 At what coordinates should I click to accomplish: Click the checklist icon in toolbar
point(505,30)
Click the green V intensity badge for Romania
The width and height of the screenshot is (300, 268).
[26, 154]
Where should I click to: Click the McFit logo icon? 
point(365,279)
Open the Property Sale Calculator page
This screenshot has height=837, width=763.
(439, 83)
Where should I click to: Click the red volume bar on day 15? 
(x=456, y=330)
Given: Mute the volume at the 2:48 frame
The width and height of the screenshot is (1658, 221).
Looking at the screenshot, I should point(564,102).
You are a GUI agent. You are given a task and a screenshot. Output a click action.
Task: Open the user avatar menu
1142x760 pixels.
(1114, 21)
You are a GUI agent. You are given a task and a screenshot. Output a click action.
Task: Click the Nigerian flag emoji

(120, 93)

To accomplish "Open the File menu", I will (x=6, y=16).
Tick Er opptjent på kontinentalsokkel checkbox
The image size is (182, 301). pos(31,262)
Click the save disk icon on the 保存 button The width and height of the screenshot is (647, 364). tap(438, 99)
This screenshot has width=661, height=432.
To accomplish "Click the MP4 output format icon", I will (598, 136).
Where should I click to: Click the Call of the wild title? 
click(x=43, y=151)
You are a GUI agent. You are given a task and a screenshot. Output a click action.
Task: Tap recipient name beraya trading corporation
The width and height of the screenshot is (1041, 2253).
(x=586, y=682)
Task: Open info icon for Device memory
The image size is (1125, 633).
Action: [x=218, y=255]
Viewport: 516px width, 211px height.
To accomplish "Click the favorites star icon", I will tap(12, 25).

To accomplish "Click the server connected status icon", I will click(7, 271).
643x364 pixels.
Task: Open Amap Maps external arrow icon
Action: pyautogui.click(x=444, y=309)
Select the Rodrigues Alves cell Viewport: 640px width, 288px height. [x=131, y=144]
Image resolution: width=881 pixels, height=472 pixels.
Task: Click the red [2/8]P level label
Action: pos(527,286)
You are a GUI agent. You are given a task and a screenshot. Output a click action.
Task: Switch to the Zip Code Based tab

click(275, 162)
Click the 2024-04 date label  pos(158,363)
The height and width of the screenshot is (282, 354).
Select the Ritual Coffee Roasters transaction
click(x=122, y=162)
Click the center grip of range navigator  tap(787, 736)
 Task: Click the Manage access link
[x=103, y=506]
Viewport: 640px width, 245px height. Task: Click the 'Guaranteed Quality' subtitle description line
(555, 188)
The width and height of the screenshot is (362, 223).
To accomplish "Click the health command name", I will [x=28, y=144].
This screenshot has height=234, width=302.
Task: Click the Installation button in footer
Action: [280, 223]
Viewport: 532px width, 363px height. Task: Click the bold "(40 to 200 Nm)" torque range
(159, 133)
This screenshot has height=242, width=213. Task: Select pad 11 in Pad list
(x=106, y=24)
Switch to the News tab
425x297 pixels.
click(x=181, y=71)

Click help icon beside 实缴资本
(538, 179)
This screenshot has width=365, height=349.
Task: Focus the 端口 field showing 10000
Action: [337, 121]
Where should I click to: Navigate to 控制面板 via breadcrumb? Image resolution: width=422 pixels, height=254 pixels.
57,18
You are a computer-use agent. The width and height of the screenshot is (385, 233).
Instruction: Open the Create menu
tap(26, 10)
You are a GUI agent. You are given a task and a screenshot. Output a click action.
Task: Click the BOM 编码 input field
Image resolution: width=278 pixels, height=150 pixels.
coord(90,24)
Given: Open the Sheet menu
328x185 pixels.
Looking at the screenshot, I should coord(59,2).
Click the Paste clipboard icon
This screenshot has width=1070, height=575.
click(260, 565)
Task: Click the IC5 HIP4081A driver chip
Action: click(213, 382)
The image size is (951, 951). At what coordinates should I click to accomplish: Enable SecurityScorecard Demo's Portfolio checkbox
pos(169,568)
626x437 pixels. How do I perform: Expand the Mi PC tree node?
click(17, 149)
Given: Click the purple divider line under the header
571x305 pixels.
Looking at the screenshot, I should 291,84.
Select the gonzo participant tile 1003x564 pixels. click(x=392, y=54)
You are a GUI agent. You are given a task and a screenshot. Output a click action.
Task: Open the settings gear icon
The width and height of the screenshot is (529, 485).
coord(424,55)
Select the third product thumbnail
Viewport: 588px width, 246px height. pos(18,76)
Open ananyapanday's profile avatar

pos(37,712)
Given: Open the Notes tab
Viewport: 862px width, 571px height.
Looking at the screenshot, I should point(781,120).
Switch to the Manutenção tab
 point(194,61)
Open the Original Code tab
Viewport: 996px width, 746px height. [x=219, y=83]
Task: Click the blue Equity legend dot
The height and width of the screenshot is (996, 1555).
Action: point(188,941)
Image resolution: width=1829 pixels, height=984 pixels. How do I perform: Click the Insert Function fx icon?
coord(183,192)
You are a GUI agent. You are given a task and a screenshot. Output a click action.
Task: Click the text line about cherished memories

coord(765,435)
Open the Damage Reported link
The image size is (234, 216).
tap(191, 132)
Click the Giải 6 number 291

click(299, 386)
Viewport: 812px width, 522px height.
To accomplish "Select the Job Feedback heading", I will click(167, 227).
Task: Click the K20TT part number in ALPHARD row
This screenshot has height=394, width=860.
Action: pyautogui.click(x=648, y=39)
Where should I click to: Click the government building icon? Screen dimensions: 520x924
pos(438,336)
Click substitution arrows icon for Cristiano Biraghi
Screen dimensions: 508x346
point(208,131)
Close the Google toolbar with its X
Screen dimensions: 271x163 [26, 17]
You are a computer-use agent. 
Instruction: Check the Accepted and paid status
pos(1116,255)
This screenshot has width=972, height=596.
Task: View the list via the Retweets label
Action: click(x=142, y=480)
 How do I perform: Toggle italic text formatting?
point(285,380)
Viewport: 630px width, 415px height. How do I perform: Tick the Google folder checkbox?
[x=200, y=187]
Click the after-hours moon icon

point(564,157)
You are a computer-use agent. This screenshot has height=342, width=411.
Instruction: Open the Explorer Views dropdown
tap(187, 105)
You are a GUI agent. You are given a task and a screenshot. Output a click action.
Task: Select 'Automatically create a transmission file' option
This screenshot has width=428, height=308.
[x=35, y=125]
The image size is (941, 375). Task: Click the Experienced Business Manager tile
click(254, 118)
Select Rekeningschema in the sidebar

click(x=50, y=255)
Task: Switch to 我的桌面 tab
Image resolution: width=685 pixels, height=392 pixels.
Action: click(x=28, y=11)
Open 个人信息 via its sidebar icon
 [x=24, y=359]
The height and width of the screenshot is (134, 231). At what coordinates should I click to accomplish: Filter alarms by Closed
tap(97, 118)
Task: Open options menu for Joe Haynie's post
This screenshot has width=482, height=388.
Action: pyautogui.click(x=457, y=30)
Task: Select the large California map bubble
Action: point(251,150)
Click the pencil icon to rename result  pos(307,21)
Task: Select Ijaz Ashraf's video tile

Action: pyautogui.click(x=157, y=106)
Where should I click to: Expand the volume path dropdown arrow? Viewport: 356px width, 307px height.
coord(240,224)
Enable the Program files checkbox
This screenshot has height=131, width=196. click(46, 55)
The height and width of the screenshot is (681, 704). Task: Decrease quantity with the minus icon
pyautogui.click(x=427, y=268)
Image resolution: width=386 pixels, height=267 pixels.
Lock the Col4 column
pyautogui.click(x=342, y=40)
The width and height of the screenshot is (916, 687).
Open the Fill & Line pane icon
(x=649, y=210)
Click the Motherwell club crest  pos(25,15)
..........
**TASK DESCRIPTION**
Lines containing the word "computer": copy each of them from the material.

**WORKED SOLUTION**
You are a computer-use agent. The width and height of the screenshot is (385, 233).
You are a computer-use agent. 
You are a computer-use agent. This screenshot has height=342, width=411.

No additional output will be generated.